- [WORK ORDER] List the lines of this listing that hold the word "font".

- [MATERIAL FOR THIS TASK]
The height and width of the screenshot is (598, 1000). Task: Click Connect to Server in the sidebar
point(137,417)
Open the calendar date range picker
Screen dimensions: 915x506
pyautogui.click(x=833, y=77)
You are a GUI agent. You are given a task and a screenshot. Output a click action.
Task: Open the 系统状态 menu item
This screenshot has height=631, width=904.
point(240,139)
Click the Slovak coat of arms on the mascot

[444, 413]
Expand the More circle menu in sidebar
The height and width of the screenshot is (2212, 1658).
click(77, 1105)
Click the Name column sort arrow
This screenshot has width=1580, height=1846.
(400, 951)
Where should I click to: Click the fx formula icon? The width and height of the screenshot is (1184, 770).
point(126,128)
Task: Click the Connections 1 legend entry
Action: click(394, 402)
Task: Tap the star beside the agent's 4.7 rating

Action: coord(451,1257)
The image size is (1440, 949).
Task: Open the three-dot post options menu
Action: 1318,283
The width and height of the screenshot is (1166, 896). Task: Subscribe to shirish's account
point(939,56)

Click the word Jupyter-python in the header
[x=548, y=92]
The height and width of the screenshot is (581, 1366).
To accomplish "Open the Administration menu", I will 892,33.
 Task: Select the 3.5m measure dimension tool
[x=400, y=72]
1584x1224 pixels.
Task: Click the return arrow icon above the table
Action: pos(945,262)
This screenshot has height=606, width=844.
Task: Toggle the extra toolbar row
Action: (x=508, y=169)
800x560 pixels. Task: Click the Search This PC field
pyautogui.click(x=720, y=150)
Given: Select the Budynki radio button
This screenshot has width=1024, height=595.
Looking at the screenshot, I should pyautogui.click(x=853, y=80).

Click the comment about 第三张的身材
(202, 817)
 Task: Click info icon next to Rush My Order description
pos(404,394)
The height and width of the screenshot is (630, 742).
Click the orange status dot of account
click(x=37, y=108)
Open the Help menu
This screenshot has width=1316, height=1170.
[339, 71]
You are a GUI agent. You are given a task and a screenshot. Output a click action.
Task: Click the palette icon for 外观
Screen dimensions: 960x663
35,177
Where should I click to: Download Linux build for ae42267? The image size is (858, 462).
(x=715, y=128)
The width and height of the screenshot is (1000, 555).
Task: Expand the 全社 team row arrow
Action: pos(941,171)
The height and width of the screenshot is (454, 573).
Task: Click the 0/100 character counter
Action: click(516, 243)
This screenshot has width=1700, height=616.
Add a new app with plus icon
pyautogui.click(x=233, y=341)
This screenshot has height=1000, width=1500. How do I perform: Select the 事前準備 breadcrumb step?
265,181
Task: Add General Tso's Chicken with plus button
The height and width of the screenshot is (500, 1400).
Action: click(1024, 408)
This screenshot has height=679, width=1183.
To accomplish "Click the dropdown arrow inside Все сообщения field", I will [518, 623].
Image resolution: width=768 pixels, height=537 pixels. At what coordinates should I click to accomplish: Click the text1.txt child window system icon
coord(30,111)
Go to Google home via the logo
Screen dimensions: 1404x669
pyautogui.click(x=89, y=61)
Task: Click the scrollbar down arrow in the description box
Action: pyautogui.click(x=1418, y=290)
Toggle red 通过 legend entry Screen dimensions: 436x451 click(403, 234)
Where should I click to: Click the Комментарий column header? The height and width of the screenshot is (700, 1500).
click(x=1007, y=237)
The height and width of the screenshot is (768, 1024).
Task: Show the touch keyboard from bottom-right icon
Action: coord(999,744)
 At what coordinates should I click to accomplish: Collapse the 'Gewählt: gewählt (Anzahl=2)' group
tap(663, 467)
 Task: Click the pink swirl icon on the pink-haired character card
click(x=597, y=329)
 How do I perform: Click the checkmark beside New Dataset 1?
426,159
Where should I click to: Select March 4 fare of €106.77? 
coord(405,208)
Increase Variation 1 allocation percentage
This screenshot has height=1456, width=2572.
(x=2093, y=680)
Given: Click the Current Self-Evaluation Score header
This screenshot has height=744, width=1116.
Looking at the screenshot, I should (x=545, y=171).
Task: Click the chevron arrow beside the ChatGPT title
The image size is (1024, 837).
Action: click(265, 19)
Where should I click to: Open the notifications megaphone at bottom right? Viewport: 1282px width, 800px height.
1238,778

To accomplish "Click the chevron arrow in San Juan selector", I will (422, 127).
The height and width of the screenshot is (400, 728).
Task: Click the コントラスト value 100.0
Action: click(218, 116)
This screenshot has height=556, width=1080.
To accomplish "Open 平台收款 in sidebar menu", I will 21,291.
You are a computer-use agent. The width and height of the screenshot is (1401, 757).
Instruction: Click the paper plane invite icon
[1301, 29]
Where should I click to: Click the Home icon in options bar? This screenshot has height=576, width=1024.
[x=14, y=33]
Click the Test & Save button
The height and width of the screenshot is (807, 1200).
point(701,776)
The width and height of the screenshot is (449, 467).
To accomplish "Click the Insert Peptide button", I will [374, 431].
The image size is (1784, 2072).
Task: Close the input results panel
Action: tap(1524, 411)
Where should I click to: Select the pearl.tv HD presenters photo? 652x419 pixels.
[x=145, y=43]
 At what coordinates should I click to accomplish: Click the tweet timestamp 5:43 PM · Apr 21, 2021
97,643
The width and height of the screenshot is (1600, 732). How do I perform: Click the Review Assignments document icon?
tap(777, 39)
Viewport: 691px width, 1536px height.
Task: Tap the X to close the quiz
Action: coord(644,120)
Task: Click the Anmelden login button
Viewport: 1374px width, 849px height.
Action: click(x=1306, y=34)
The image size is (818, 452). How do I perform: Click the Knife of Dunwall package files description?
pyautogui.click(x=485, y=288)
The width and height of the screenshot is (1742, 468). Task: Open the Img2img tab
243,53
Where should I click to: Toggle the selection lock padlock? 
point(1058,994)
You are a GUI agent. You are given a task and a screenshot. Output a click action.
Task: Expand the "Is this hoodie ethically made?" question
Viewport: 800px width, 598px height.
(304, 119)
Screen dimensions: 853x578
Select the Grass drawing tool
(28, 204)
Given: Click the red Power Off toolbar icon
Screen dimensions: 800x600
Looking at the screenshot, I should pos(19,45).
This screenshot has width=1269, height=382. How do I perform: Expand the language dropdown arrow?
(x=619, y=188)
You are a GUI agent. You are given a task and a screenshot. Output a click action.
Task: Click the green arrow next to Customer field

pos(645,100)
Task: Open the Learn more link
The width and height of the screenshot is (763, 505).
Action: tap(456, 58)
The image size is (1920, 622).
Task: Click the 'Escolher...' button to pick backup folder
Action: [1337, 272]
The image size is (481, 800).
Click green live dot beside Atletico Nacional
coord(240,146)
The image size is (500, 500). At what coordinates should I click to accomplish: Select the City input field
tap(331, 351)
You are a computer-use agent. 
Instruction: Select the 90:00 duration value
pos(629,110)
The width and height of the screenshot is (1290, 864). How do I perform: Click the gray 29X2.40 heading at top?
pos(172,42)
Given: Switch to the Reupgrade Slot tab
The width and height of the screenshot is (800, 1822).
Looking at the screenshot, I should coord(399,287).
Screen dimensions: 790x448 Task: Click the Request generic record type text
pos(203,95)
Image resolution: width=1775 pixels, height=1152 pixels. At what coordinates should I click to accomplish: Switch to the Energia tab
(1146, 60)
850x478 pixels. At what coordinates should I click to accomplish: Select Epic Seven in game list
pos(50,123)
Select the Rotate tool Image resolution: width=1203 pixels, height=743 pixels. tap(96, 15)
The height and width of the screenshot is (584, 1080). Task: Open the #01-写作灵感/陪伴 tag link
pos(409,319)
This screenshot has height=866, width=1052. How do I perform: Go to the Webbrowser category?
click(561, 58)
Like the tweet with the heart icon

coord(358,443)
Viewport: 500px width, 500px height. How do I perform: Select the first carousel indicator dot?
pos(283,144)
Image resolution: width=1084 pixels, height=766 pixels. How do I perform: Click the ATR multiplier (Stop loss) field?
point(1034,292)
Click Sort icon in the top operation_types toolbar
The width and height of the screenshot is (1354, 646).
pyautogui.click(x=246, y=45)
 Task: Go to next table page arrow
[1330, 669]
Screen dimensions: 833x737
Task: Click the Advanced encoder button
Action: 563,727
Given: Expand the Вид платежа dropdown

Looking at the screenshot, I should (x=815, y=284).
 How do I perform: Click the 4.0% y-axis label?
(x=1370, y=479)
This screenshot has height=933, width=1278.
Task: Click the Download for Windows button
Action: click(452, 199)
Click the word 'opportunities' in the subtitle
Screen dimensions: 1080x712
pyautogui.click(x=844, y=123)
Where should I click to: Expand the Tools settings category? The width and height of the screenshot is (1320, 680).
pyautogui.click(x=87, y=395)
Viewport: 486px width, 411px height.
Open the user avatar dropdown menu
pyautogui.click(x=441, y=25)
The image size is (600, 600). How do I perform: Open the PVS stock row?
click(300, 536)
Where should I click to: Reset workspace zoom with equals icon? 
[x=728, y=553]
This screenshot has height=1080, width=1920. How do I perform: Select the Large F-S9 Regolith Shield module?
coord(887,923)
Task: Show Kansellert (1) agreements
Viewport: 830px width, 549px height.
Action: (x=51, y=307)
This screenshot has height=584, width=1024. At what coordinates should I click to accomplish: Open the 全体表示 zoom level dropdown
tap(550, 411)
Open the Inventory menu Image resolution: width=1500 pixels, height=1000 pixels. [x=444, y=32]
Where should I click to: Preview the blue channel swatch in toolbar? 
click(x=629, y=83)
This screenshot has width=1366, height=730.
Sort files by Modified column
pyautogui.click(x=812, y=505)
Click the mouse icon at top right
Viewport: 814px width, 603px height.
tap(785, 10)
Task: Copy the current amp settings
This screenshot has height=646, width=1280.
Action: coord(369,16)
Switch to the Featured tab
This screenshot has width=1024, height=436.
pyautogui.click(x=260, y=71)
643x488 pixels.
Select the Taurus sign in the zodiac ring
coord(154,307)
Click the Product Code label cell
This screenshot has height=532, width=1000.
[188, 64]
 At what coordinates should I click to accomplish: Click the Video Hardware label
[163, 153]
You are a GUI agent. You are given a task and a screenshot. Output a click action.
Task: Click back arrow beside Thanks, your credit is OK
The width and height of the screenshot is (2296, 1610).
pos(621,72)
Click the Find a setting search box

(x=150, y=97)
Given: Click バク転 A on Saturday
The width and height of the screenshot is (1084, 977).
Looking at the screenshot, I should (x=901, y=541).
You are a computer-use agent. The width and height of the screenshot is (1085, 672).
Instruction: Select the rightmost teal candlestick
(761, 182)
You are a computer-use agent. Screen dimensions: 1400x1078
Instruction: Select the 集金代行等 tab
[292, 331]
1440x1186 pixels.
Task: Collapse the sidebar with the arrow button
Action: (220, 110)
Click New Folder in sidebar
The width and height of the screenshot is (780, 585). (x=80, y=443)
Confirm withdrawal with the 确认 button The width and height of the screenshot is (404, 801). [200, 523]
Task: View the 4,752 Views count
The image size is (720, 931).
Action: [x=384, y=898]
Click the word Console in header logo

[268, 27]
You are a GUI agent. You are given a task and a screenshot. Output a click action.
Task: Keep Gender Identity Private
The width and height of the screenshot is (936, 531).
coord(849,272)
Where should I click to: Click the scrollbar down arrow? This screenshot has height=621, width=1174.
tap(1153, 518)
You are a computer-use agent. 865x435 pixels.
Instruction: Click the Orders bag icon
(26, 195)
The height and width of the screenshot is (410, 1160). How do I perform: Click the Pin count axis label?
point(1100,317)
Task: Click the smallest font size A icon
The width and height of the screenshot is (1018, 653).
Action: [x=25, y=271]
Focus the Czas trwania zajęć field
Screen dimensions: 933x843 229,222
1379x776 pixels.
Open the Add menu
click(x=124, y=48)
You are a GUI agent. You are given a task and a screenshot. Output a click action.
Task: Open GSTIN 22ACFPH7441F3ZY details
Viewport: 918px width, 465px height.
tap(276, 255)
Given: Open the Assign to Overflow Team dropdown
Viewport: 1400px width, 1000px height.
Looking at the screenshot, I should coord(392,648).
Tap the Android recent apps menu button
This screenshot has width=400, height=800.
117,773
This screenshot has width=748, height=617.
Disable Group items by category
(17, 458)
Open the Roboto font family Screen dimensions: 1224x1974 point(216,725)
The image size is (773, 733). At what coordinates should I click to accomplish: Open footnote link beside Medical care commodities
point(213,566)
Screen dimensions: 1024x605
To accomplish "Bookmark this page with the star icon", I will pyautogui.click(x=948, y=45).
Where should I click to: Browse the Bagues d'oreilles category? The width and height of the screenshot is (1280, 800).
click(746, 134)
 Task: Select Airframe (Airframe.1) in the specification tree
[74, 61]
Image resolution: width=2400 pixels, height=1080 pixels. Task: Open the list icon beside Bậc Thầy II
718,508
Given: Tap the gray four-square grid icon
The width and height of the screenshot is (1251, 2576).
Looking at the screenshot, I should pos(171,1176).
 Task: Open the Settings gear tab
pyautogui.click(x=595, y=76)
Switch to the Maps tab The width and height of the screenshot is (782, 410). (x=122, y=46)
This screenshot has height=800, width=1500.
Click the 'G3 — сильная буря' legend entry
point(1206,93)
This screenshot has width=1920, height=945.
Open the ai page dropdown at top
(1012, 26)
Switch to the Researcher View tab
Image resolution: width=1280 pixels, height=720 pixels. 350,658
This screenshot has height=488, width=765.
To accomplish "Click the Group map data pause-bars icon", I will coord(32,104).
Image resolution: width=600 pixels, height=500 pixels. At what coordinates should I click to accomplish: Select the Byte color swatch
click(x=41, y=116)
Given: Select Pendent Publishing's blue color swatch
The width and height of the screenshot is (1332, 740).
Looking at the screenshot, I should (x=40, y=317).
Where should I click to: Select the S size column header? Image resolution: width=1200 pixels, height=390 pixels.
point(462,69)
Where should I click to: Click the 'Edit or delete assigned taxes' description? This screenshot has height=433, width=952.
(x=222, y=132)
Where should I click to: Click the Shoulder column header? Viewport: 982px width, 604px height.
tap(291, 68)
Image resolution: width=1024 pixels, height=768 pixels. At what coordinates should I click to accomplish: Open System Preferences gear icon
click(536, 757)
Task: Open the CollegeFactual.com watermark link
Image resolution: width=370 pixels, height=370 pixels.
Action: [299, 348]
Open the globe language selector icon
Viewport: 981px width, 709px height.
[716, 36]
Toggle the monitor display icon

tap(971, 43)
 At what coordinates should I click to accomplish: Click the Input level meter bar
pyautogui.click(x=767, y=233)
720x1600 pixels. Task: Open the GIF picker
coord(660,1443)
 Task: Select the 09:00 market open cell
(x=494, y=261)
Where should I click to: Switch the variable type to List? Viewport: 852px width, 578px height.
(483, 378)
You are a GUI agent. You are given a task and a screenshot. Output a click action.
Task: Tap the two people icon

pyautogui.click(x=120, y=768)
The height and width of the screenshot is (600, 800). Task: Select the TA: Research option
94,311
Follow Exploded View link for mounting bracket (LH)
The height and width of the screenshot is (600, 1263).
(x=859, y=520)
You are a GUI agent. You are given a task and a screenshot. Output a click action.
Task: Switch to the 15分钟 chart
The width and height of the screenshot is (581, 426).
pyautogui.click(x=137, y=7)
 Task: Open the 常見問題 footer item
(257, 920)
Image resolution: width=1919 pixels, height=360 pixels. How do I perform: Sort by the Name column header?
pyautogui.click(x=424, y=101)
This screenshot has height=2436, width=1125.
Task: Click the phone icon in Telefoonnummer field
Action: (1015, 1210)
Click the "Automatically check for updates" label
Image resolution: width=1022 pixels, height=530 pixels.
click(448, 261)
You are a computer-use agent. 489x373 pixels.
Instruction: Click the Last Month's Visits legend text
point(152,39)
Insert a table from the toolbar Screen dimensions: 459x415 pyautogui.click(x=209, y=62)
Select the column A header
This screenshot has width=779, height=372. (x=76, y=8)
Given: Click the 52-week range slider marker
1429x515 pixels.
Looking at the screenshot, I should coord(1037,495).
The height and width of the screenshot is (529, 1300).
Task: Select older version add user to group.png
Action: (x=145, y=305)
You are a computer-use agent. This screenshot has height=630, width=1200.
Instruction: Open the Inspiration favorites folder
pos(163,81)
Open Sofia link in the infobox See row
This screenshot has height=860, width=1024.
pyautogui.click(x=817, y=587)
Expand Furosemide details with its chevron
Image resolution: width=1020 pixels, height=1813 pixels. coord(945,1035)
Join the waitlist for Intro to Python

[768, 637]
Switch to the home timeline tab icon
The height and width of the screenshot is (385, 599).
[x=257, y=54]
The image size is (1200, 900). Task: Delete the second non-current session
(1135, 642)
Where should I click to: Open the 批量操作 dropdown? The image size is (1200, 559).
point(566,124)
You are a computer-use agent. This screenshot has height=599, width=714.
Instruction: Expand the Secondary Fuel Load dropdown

- [RESPONSE BELOW]
Task: Click the smallest font size A icon
Open the Roboto font family Screen dimensions: 1224x1974 point(216,725)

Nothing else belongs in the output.